Right then and there, I made the decision to quit the show cold-turkey that December night. I had to if I was ever going to go back to being me.
I'm aware not hearing the negativity doesn't mean it's nonexistent. But I have to go ostrich-style and pretend that it is.
Since dropping the show and working hard at accepting what I cannot control or change, my demeanor and disposition have inched closer toward pre-RAD levels.
Some days are better than others but for the most part, I'm simply refusing to let s--- bother me. I'm not Batman. I can't bestow manners upon the rude, or common sense upon the dumb.
I can't force people to conduct themselves a certain way. I can't stop people from naming their daughters "Boyd". I have zero control over choices made by others, and others have zero interest in what I think about them.
Besides, it's not like I'm perfect.
These days, I'm letting most everything roll off my back. Bad driving, saggy pants—just about everything I've wasted energy pontificating on in the past elicits a shrug and a smile now. Ditching that show may be the best decision I've made in my adult life. The bitterness I'd unknowingly been carrying around like a handbag went with it—I'm happier now, quicker to laugh, more accepting and tolerant.

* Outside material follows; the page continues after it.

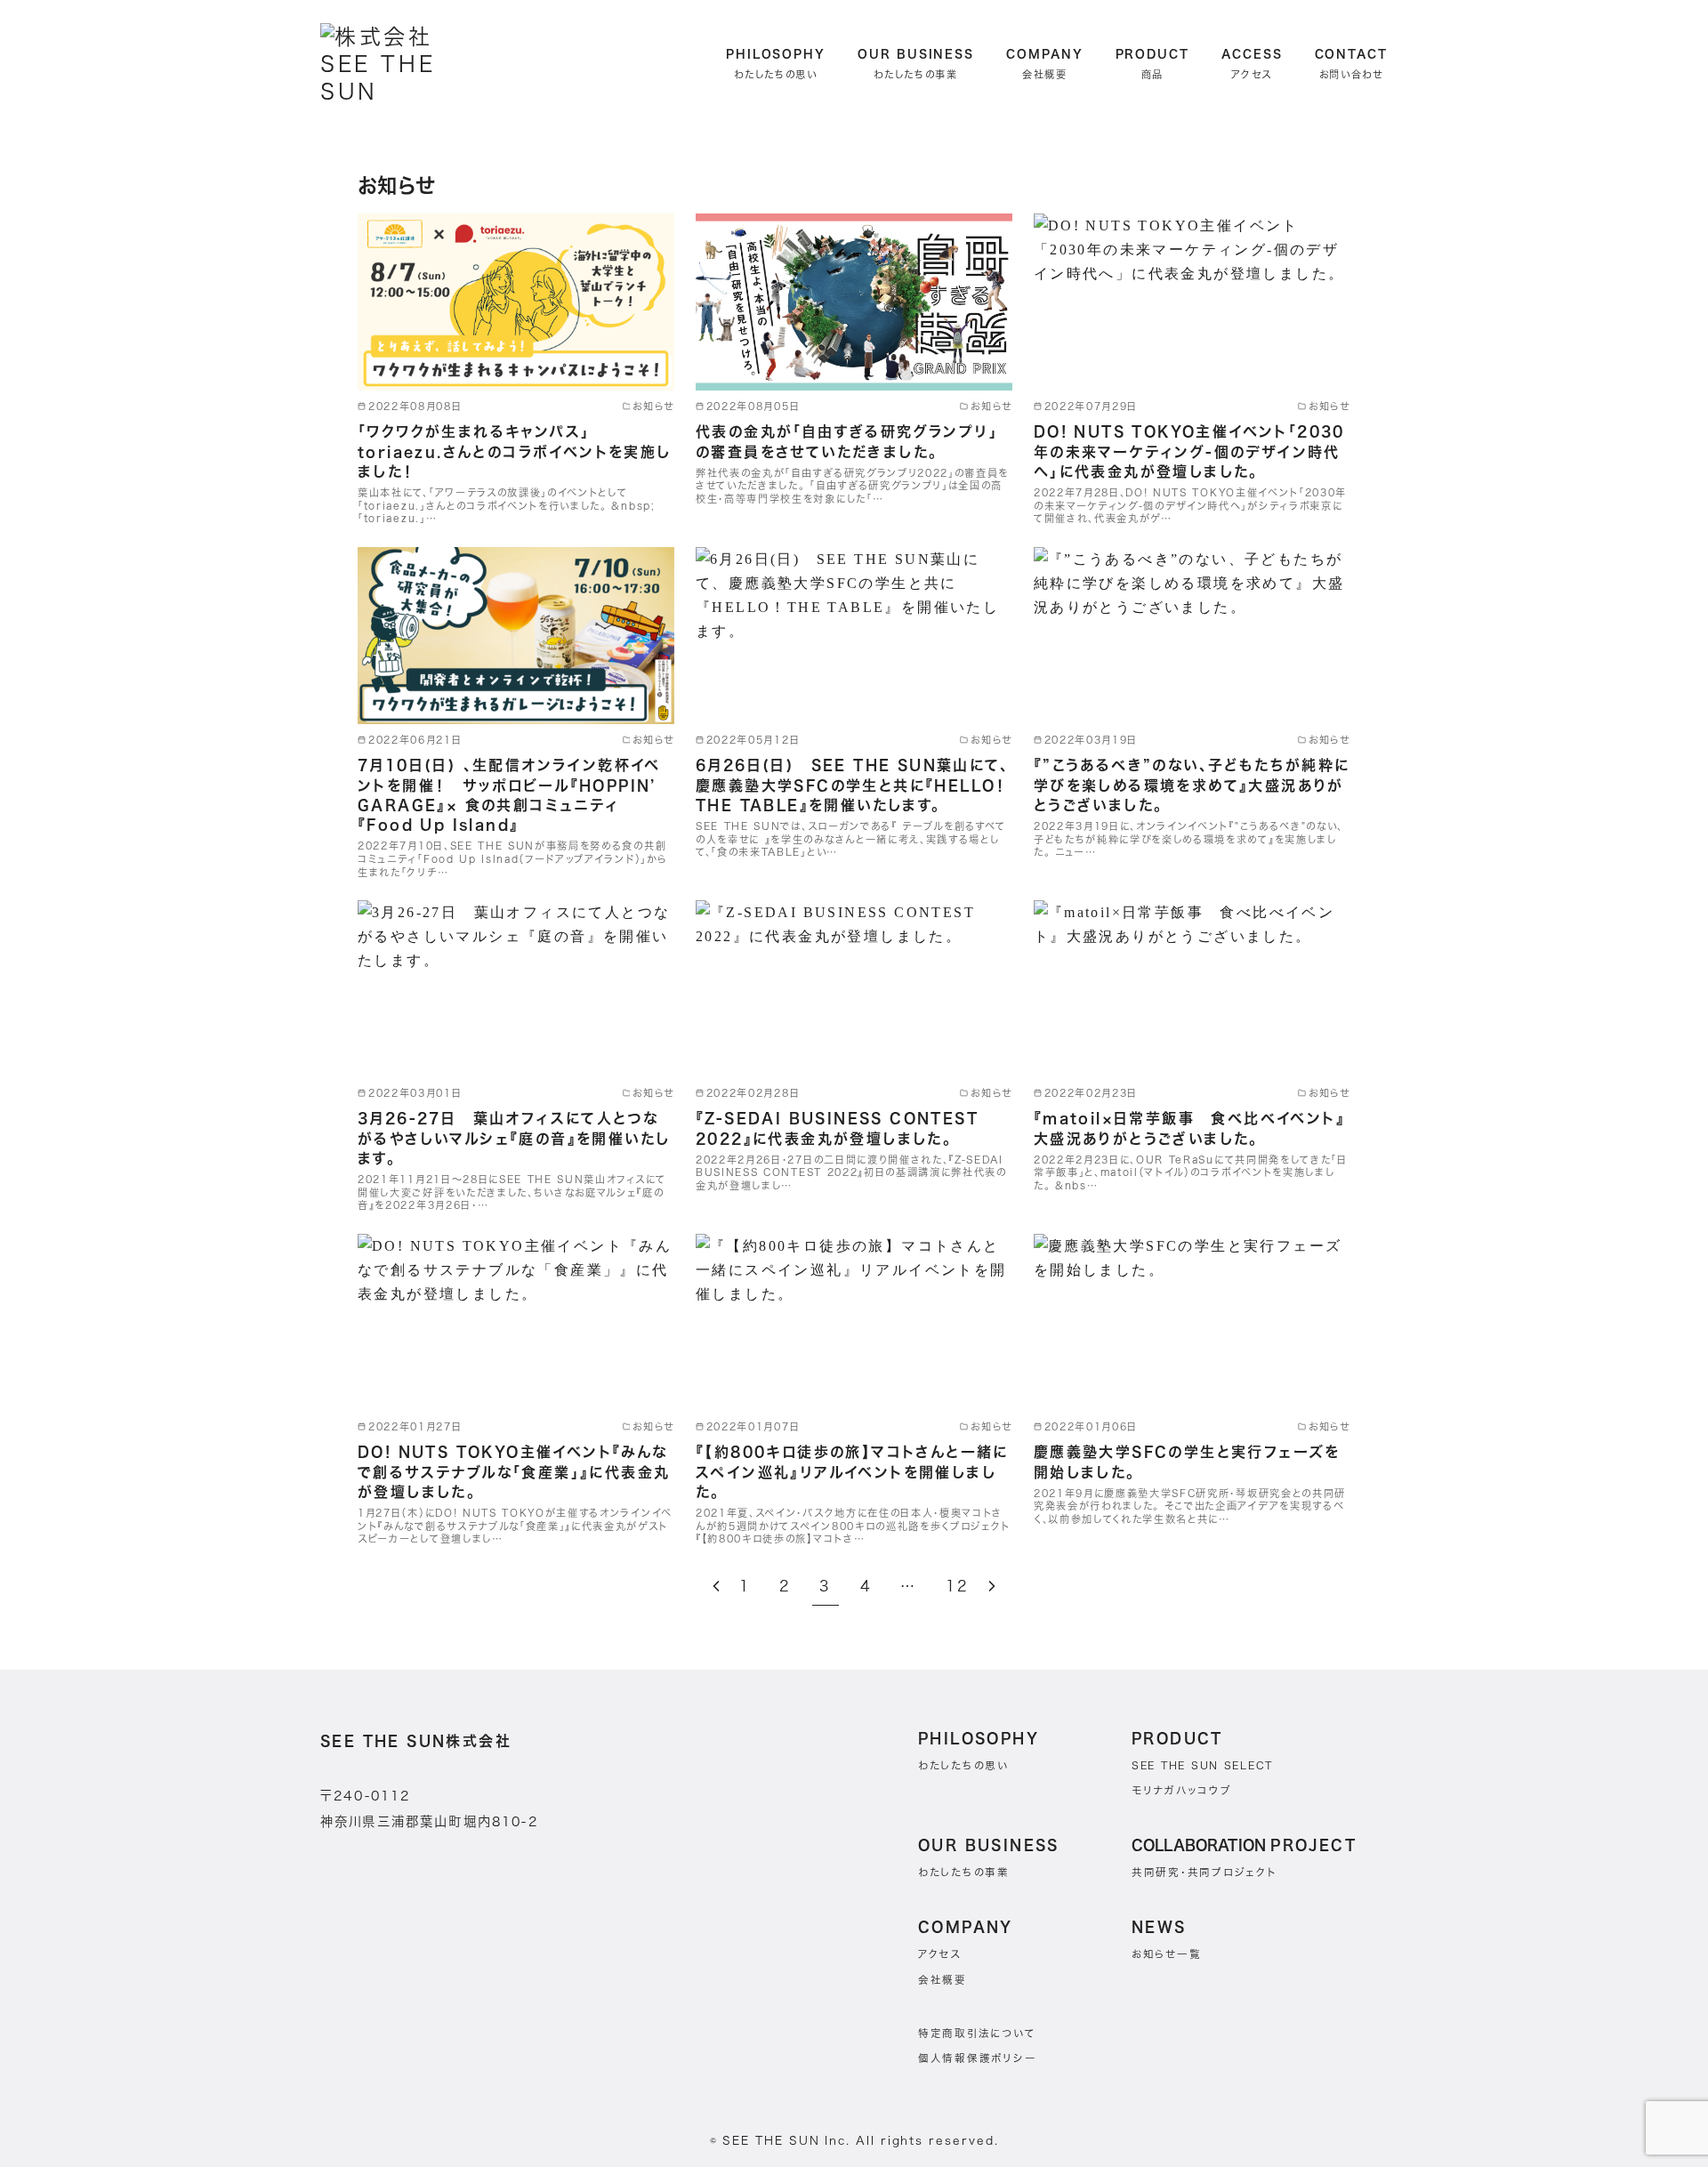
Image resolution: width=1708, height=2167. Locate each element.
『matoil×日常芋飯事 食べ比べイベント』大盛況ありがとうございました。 (1189, 1128)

Acceptance does not equal diffidence, however. While I'm 80% more likely to brush off that which used to set me off, it doesn't mean I will stand by and allow certain behavior. For example, any line-related rudeness will not and will never be tolerated. Furthermore, if anyone is excessively vulgar around my child, I call them out.
As a whole, this world is no utopia.
But if I gotta be stuck here, I might as well be happy.